In The Handmaid's Tale misogynistic dystopia, women are defined solely by their relationship to men. "Offred" and "Oflgen" mean literally of Fred and of Glen. It's a tactic meant to dehumanize their already faceless slaves, stripping fertile women of any personal identities that comprised their former freedom. Here, they're forced to wear red and white uniforms and have scripted conversations; "Praise be" and "Under his eye" are among the few phrases permitted. And in a world where civil liberties are considered luxury, Offred's real name in The Handmaid's Tale is the only true power she has left, because as long as she remembers it, she hasn't given in.
In Margaret Atwood's original novel, Offred's real name is never revealed. Many eagle-eyed readers deduced that it was June based on contextual clues: Of the names the Handmaids trade in hushed tones as they lie awake at night, "June" is the only one that's never heard again once Offred is narrating.
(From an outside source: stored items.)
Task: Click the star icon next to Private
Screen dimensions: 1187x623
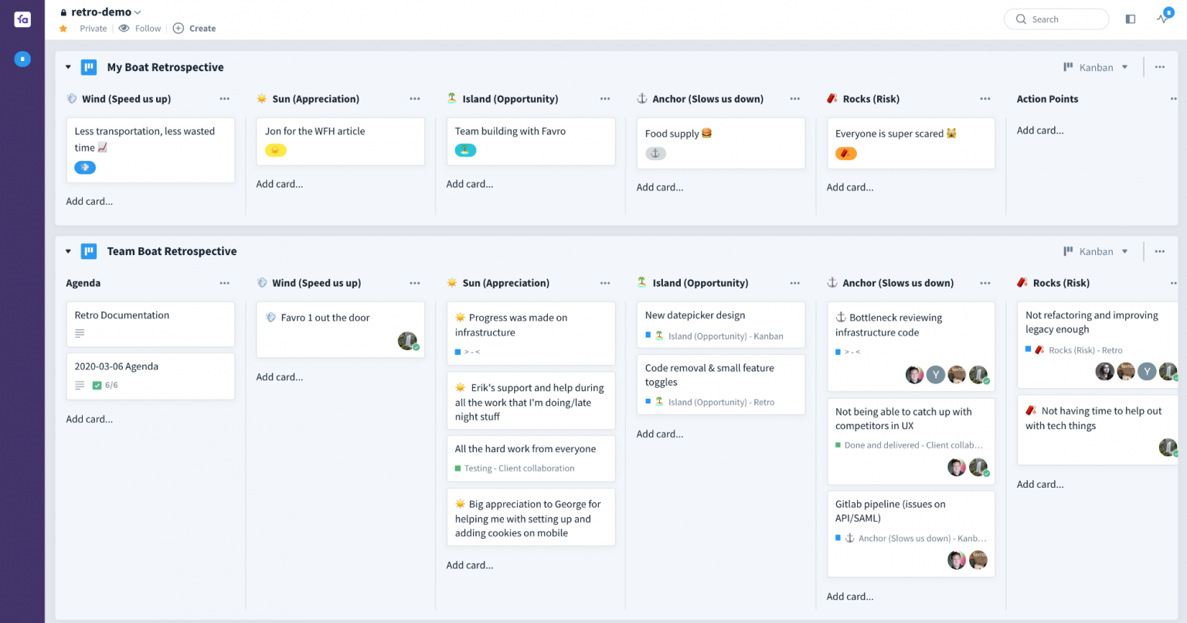Action: point(63,28)
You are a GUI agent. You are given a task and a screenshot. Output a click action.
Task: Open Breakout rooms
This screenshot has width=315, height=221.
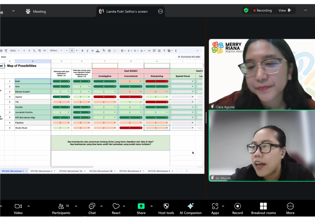click(x=263, y=206)
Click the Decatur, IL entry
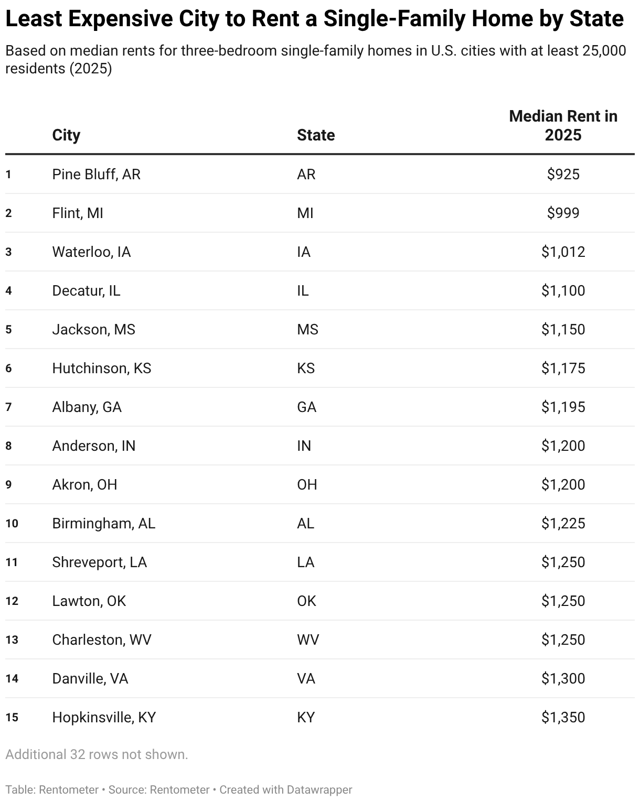640x802 pixels. pos(86,290)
According to The New York Times, Atwood insisted it wasn't intentional, but admitted it's fitting. The Gilead resistance is called Mayday, and June is a similarly summery moniker — a beacon of sunshine in an otherwise dark, dispiriting existence. And, in Roman mythology, "Juno" was known as a protectress of women.
In Hulu's TV adaptation, Offred recites her name with vigor, listing off the people that shaped her prior life as if it's her survival mantra. In the premiere episode, she sits alone in her room, the sunlight streaming in from behind her. "Her name was Hannah, my husband was Luke, my name is June," she proclaims slowly, steadily, recounting their names like she's committing to them to muscle memory.
They're the only fragments she has left to cling to, and here, she wields them like weapons. The government can erase her name, revoke her rights, suppress any semblance of her individuality, but what they can't take from her is her mind and her true identity of June.